_REQUEST_
Set out the stretch of the data below from the line containing "Describe the element" through the line containing "at that location." as a numbered list, skipping blank lines. Leave the pictures out of your answer.

_THE INPUT_

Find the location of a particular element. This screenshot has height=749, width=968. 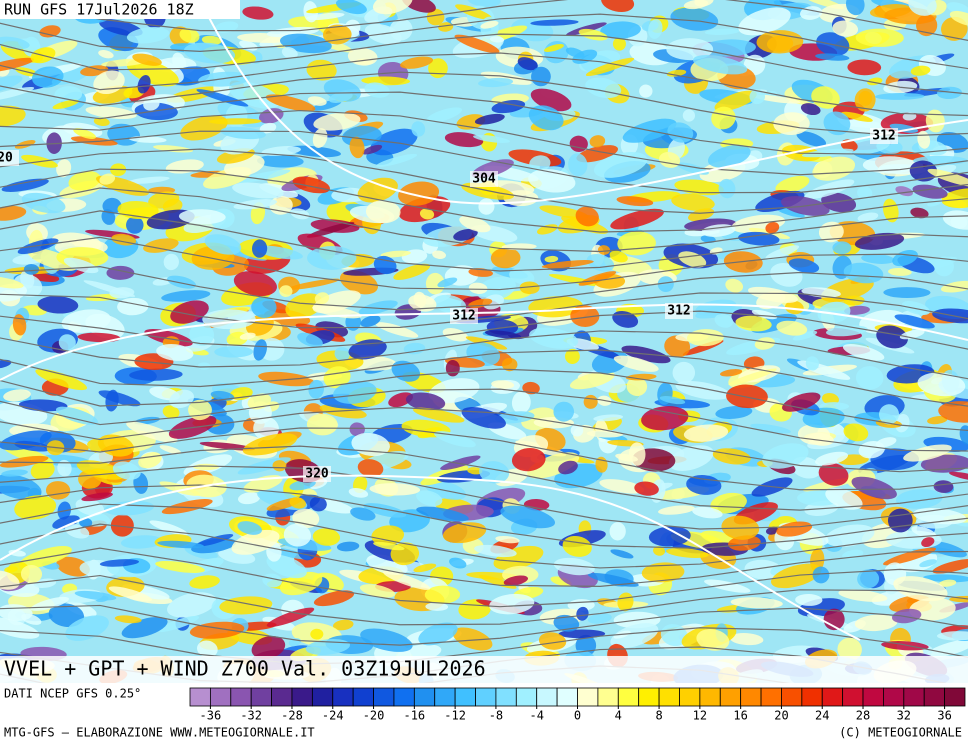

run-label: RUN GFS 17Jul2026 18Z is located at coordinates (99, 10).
==
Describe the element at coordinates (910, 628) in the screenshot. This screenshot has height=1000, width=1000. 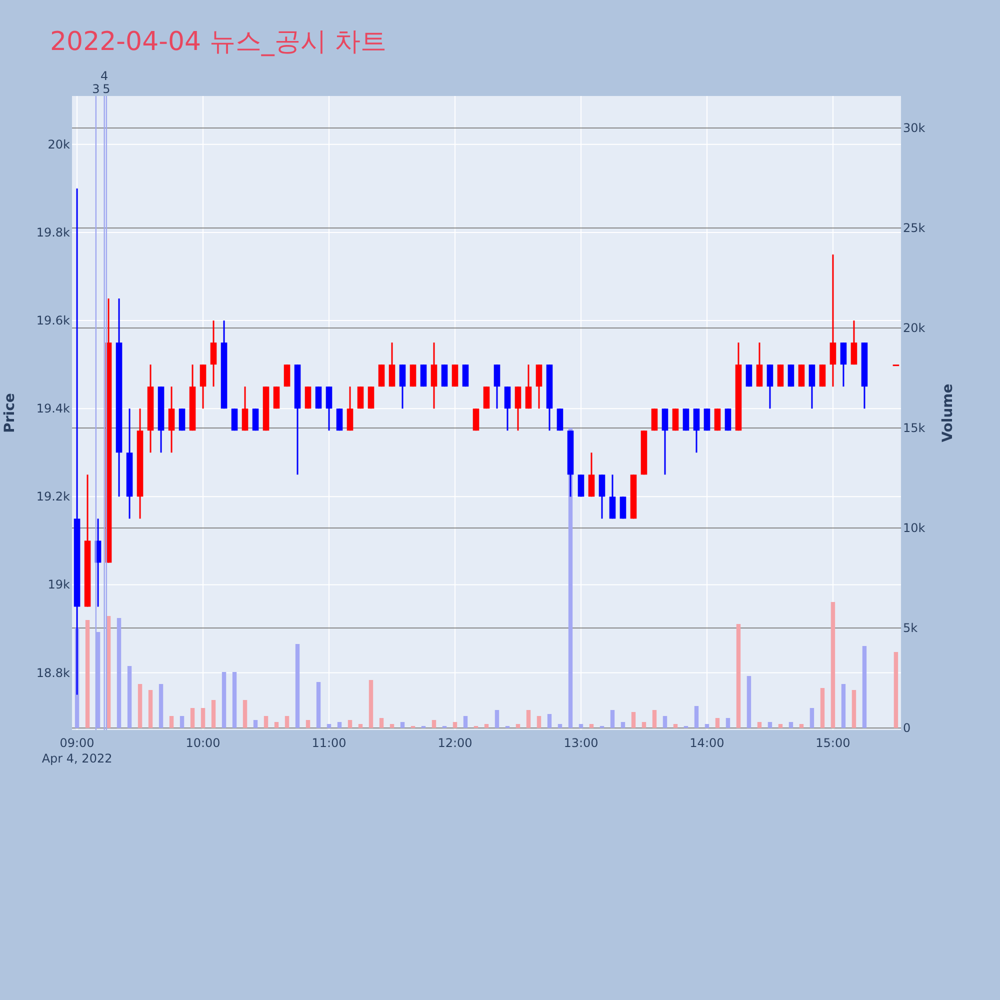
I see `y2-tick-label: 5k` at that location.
...
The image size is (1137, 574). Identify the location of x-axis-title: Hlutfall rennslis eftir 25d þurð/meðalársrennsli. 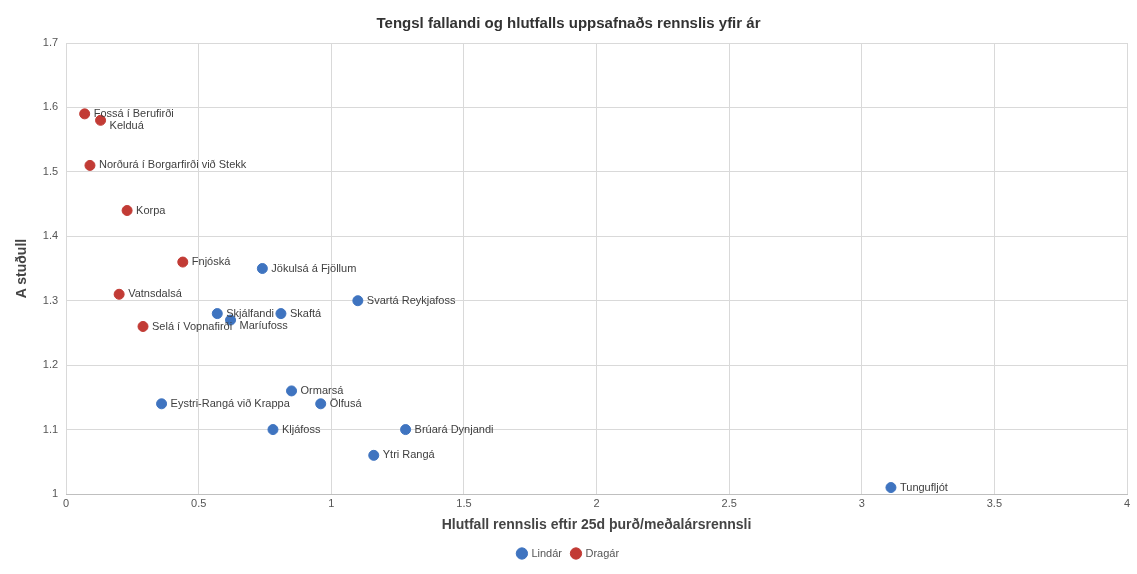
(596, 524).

_THE COMPLETED TASK_
1. Describe the element at coordinates (910, 628) in the screenshot. This screenshot has height=1000, width=1000. 
2. I see `y2-tick-label: 5k` at that location.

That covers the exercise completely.